--- Supplied records Enclosed Below ---

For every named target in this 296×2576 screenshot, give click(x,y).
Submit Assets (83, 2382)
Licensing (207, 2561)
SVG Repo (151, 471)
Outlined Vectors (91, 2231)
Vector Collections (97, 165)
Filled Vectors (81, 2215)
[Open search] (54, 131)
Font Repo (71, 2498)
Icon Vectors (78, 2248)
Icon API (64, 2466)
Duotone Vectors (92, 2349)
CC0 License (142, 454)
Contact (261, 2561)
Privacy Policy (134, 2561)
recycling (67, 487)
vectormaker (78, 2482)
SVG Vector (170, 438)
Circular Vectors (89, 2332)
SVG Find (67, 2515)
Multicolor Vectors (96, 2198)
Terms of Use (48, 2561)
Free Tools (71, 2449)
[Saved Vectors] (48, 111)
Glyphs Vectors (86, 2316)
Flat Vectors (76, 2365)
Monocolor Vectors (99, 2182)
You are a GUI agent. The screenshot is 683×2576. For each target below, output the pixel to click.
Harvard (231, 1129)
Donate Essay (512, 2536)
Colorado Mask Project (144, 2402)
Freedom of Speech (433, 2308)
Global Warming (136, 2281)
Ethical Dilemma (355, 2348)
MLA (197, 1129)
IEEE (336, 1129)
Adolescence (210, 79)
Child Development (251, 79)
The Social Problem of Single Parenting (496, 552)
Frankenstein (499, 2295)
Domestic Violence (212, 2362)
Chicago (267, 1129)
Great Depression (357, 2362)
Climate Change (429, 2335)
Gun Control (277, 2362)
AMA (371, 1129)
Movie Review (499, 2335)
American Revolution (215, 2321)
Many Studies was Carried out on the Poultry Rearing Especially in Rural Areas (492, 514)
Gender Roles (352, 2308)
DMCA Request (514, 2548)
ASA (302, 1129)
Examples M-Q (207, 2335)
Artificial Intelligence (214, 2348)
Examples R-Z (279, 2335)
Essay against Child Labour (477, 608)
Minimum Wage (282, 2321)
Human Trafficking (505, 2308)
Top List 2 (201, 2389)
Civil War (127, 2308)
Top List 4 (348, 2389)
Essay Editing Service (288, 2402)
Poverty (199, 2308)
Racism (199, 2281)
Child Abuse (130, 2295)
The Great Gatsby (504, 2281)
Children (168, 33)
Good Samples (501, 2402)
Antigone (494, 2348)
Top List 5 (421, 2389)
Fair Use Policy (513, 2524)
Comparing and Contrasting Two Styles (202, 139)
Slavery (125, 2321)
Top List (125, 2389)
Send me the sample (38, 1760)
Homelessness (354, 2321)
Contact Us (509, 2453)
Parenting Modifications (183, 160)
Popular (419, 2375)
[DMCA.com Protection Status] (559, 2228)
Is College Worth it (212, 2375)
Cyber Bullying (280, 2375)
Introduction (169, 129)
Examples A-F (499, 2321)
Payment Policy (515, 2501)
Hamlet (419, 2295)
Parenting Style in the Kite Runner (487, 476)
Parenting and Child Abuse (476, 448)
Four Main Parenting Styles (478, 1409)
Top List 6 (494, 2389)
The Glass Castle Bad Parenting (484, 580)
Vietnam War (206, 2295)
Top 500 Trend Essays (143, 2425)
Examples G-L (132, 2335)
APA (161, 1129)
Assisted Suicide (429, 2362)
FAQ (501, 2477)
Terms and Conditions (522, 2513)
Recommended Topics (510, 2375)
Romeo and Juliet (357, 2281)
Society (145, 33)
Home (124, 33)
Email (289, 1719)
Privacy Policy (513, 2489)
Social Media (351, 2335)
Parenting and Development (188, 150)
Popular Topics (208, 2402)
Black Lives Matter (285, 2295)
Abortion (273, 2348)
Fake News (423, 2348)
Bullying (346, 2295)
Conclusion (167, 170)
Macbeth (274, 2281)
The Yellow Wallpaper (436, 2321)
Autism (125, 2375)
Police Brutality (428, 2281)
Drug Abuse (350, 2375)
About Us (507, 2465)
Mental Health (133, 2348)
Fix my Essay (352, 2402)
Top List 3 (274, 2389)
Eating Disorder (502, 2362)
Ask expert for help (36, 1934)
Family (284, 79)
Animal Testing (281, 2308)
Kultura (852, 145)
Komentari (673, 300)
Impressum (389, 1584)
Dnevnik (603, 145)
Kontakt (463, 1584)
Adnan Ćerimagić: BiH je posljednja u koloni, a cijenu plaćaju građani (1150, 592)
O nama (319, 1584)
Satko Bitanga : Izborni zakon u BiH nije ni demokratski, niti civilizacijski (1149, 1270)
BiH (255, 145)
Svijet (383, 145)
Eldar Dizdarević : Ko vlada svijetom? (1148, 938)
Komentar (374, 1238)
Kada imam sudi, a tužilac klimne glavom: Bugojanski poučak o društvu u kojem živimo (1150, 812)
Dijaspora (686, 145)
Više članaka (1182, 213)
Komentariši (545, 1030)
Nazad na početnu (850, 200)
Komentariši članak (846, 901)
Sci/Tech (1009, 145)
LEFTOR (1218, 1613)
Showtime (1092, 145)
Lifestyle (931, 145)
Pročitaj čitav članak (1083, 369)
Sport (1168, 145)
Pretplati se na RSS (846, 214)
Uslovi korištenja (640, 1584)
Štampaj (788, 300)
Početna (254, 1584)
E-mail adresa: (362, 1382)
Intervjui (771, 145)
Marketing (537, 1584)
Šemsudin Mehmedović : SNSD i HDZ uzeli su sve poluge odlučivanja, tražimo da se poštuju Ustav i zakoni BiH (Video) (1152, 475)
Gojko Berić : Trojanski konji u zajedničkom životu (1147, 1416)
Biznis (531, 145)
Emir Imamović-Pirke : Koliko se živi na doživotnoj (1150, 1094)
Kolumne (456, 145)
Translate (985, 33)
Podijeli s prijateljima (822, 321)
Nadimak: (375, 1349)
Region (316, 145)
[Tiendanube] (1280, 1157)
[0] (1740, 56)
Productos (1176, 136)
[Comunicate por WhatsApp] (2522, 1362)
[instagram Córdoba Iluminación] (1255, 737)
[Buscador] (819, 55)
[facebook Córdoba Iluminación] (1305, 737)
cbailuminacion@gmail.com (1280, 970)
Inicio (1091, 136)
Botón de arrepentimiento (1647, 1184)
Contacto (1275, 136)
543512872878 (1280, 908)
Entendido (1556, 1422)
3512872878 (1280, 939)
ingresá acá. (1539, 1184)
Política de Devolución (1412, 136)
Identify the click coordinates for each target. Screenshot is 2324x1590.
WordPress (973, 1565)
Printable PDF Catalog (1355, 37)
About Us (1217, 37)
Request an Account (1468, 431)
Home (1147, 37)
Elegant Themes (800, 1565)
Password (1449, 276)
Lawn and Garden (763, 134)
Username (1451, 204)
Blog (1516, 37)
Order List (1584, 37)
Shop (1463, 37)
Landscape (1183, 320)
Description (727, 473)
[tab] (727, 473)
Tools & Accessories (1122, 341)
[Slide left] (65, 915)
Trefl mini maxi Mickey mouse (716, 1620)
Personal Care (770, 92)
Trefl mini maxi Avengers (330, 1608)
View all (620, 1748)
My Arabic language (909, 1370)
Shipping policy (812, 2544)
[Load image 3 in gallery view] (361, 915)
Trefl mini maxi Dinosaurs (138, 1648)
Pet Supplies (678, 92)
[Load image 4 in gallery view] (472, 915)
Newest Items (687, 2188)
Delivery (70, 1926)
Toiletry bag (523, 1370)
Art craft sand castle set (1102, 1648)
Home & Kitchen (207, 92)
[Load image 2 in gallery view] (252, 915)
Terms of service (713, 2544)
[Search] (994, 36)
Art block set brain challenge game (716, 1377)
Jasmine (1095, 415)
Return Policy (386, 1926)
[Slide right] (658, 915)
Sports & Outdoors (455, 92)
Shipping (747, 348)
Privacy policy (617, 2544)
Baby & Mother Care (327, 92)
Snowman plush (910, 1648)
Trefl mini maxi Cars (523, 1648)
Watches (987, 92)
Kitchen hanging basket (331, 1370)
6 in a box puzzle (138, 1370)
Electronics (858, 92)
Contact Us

--- End of Enclosed Supplied records ---

• _Task statement_
Considering only the material above, set down every line from the one with "Štampaj (788, 300)" to the one with "Return Policy (386, 1926)", inclusive, exactly as written.

• _Solution to the problem_
Štampaj (788, 300)
Početna (254, 1584)
E-mail adresa: (362, 1382)
Intervjui (771, 145)
Marketing (537, 1584)
Šemsudin Mehmedović : SNSD i HDZ uzeli su sve poluge odlučivanja, tražimo da se poštuju Ustav i zakoni BiH (Video) (1152, 475)
Gojko Berić : Trojanski konji u zajedničkom životu (1147, 1416)
Biznis (531, 145)
Emir Imamović-Pirke : Koliko se živi na doživotnoj (1150, 1094)
Kolumne (456, 145)
Translate (985, 33)
Podijeli s prijateljima (822, 321)
Nadimak: (375, 1349)
Region (316, 145)
[Tiendanube] (1280, 1157)
[0] (1740, 56)
Productos (1176, 136)
[Comunicate por WhatsApp] (2522, 1362)
[instagram Córdoba Iluminación] (1255, 737)
[Buscador] (819, 55)
[facebook Córdoba Iluminación] (1305, 737)
cbailuminacion@gmail.com (1280, 970)
Inicio (1091, 136)
Botón de arrepentimiento (1647, 1184)
Contacto (1275, 136)
543512872878 (1280, 908)
Entendido (1556, 1422)
3512872878 (1280, 939)
ingresá acá. (1539, 1184)
Política de Devolución (1412, 136)
Identify the click coordinates for each target. Screenshot is 2324x1590.
WordPress (973, 1565)
Printable PDF Catalog (1355, 37)
About Us (1217, 37)
Request an Account (1468, 431)
Home (1147, 37)
Elegant Themes (800, 1565)
Password (1449, 276)
Lawn and Garden (763, 134)
Username (1451, 204)
Blog (1516, 37)
Order List (1584, 37)
Shop (1463, 37)
Landscape (1183, 320)
Description (727, 473)
[tab] (727, 473)
Tools & Accessories (1122, 341)
[Slide left] (65, 915)
Trefl mini maxi Mickey mouse (716, 1620)
Personal Care (770, 92)
Trefl mini maxi Avengers (330, 1608)
View all (620, 1748)
My Arabic language (909, 1370)
Shipping policy (812, 2544)
[Load image 3 in gallery view] (361, 915)
Trefl mini maxi Dinosaurs (138, 1648)
Pet Supplies (678, 92)
[Load image 4 in gallery view] (472, 915)
Newest Items (687, 2188)
Delivery (70, 1926)
Toiletry bag (523, 1370)
Art craft sand castle set (1102, 1648)
Home & Kitchen (207, 92)
[Load image 2 in gallery view] (252, 915)
Terms of service (713, 2544)
[Search] (994, 36)
Art block set brain challenge game (716, 1377)
Jasmine (1095, 415)
Return Policy (386, 1926)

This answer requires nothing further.